§ Task description
A single number is needed: how many lines of the data below contain "agent".

§ Exercise materials
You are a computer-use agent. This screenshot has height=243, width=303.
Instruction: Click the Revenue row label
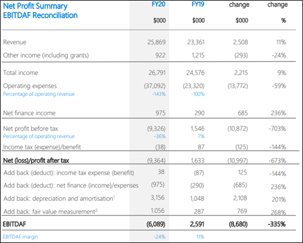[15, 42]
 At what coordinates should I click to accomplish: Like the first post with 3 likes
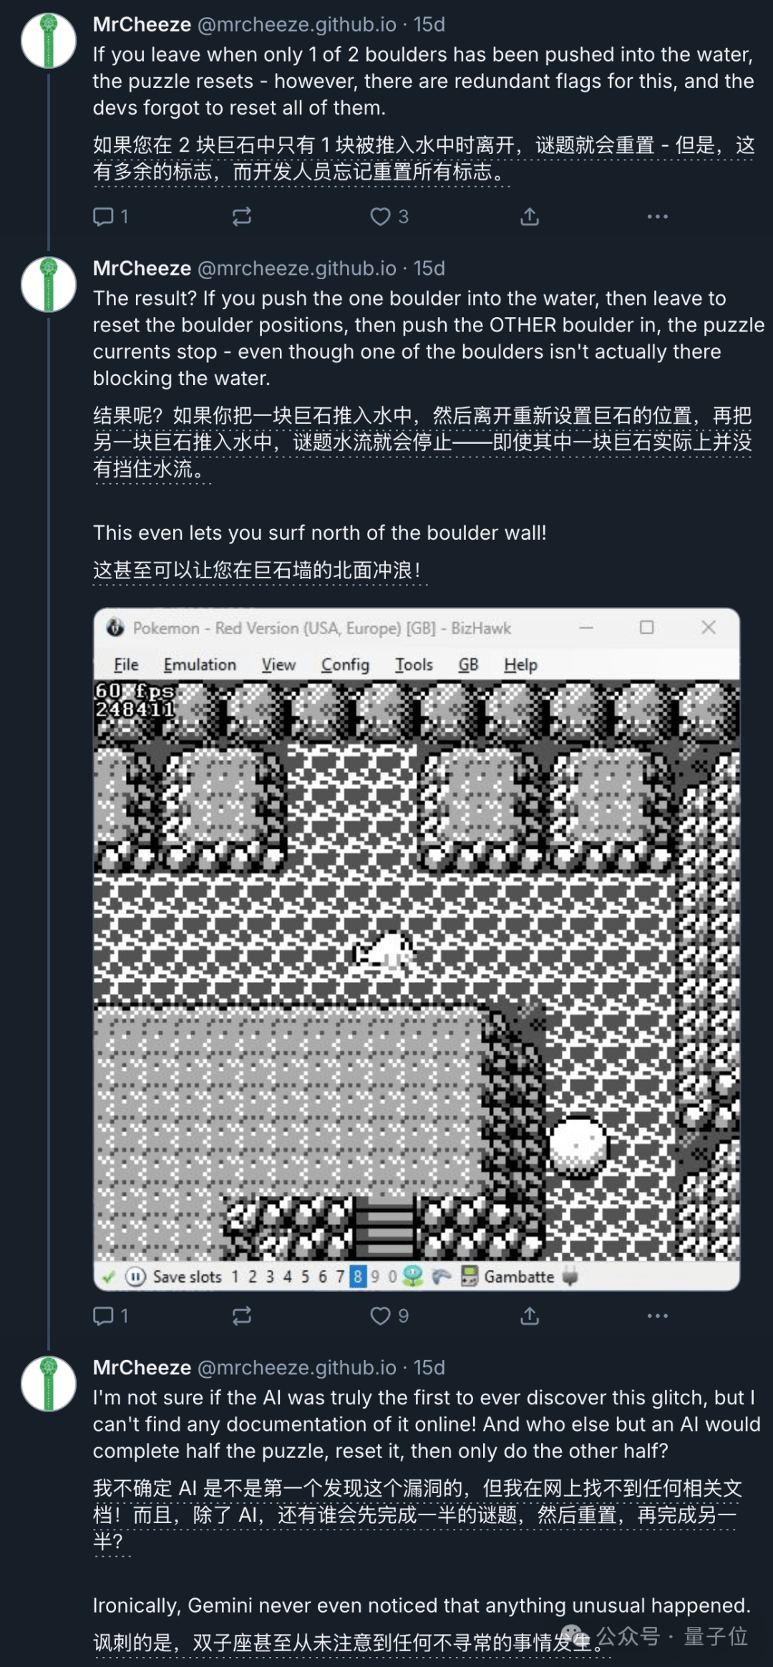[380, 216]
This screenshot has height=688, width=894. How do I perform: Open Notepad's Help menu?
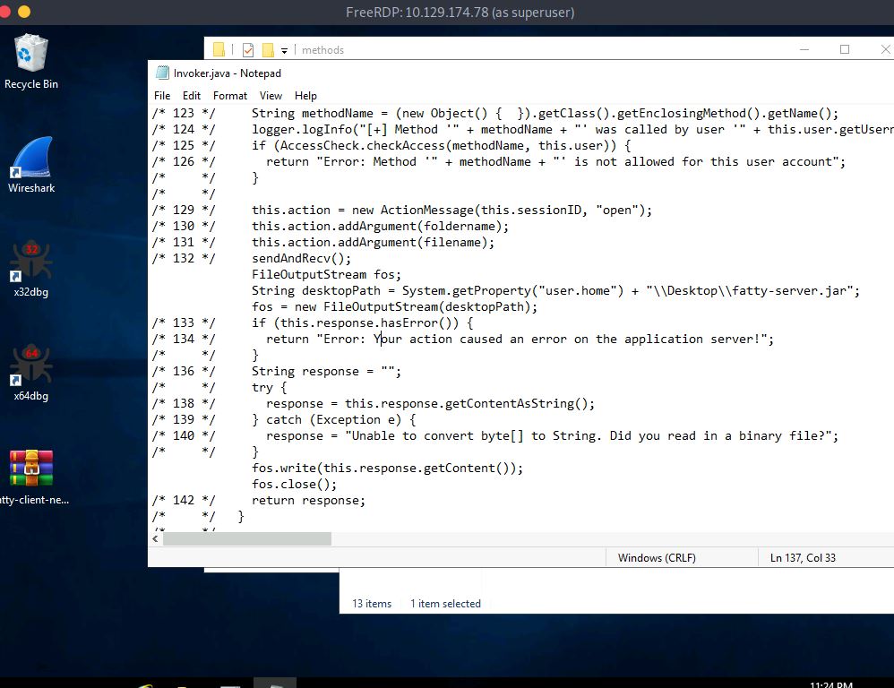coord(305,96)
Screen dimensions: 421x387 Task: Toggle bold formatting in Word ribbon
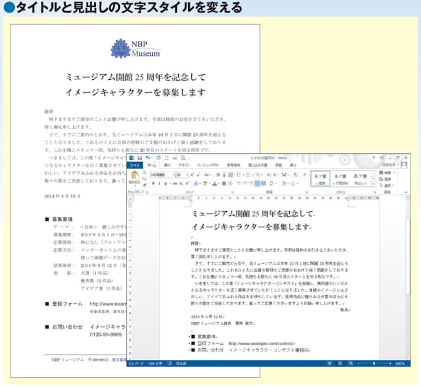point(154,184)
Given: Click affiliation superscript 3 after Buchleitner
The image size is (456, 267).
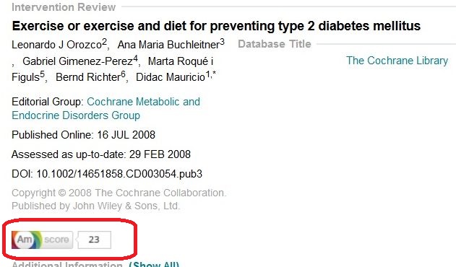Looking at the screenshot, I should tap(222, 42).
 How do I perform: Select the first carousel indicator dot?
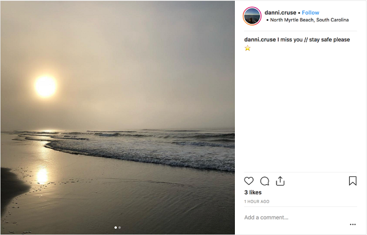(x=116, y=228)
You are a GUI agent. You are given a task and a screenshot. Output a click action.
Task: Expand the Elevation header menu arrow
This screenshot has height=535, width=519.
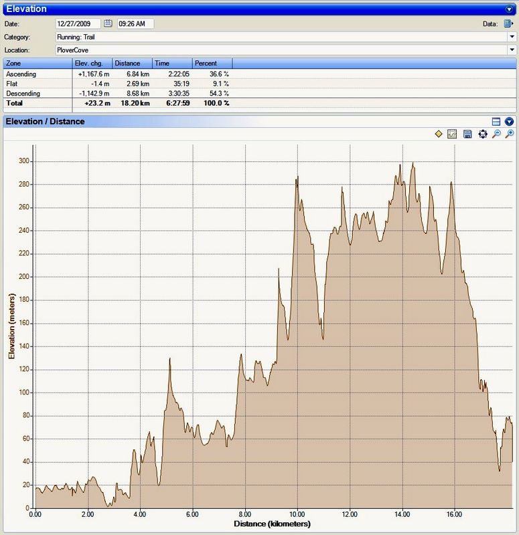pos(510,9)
--
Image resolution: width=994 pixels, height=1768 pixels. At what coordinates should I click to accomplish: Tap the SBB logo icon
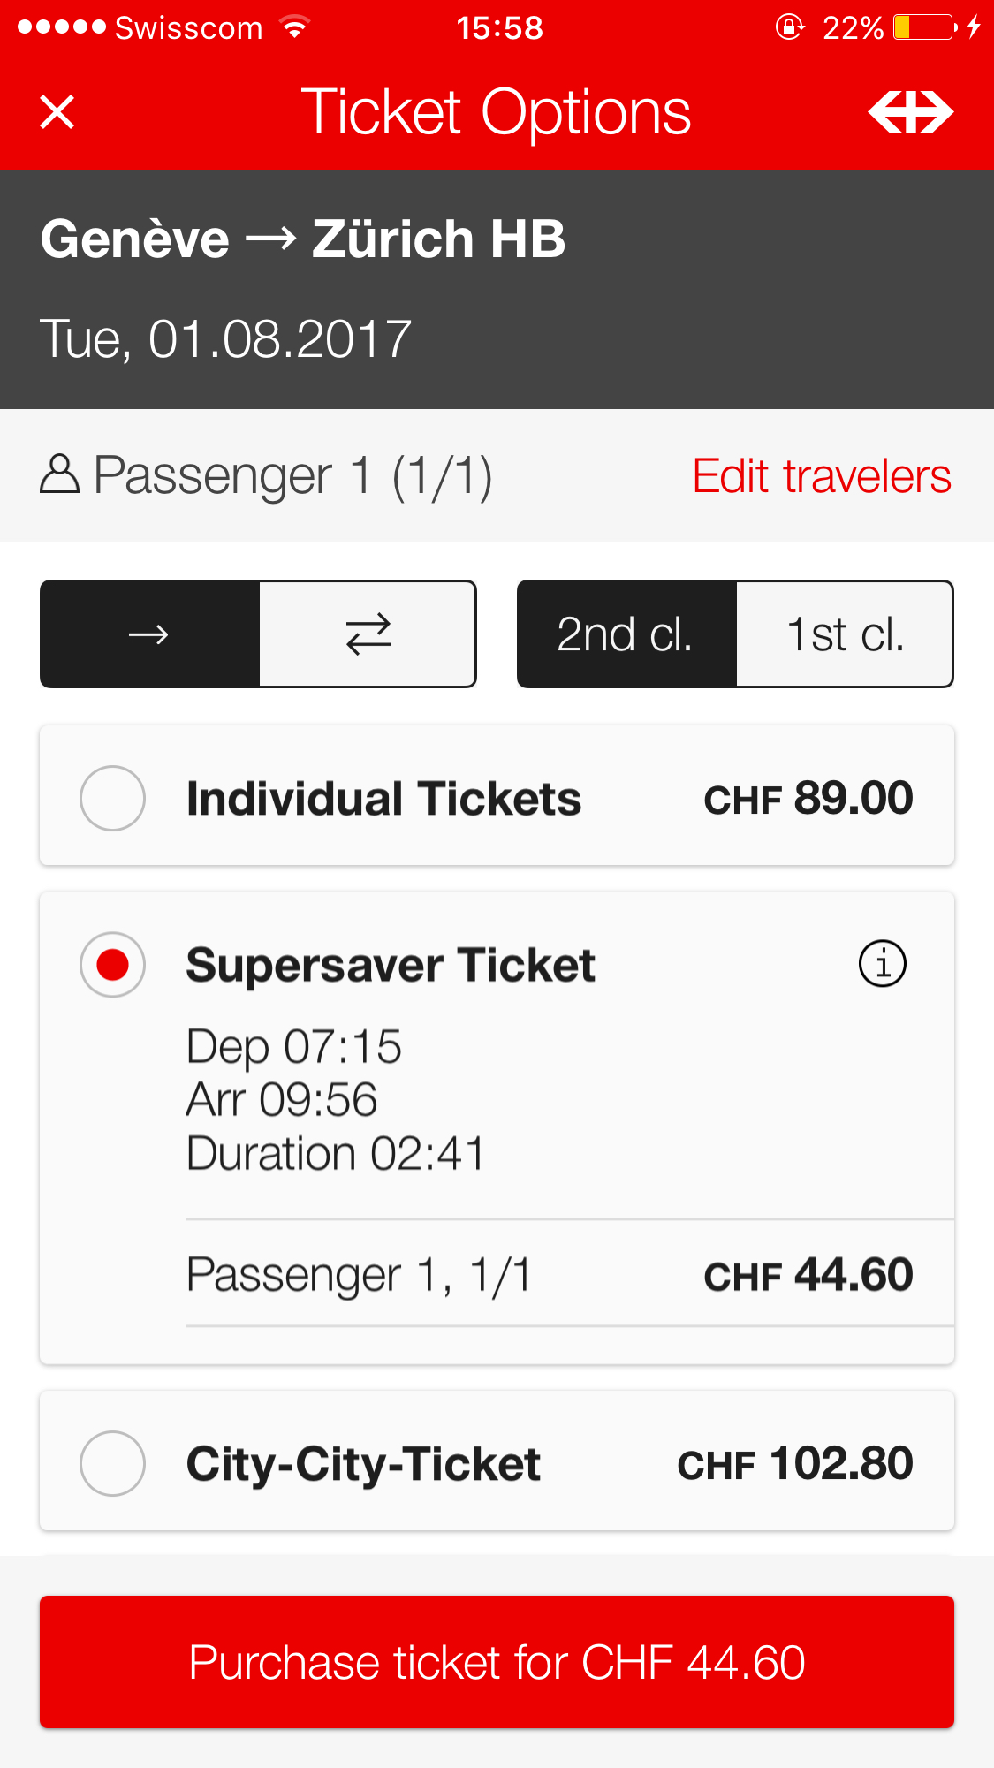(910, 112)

§ Your solution
2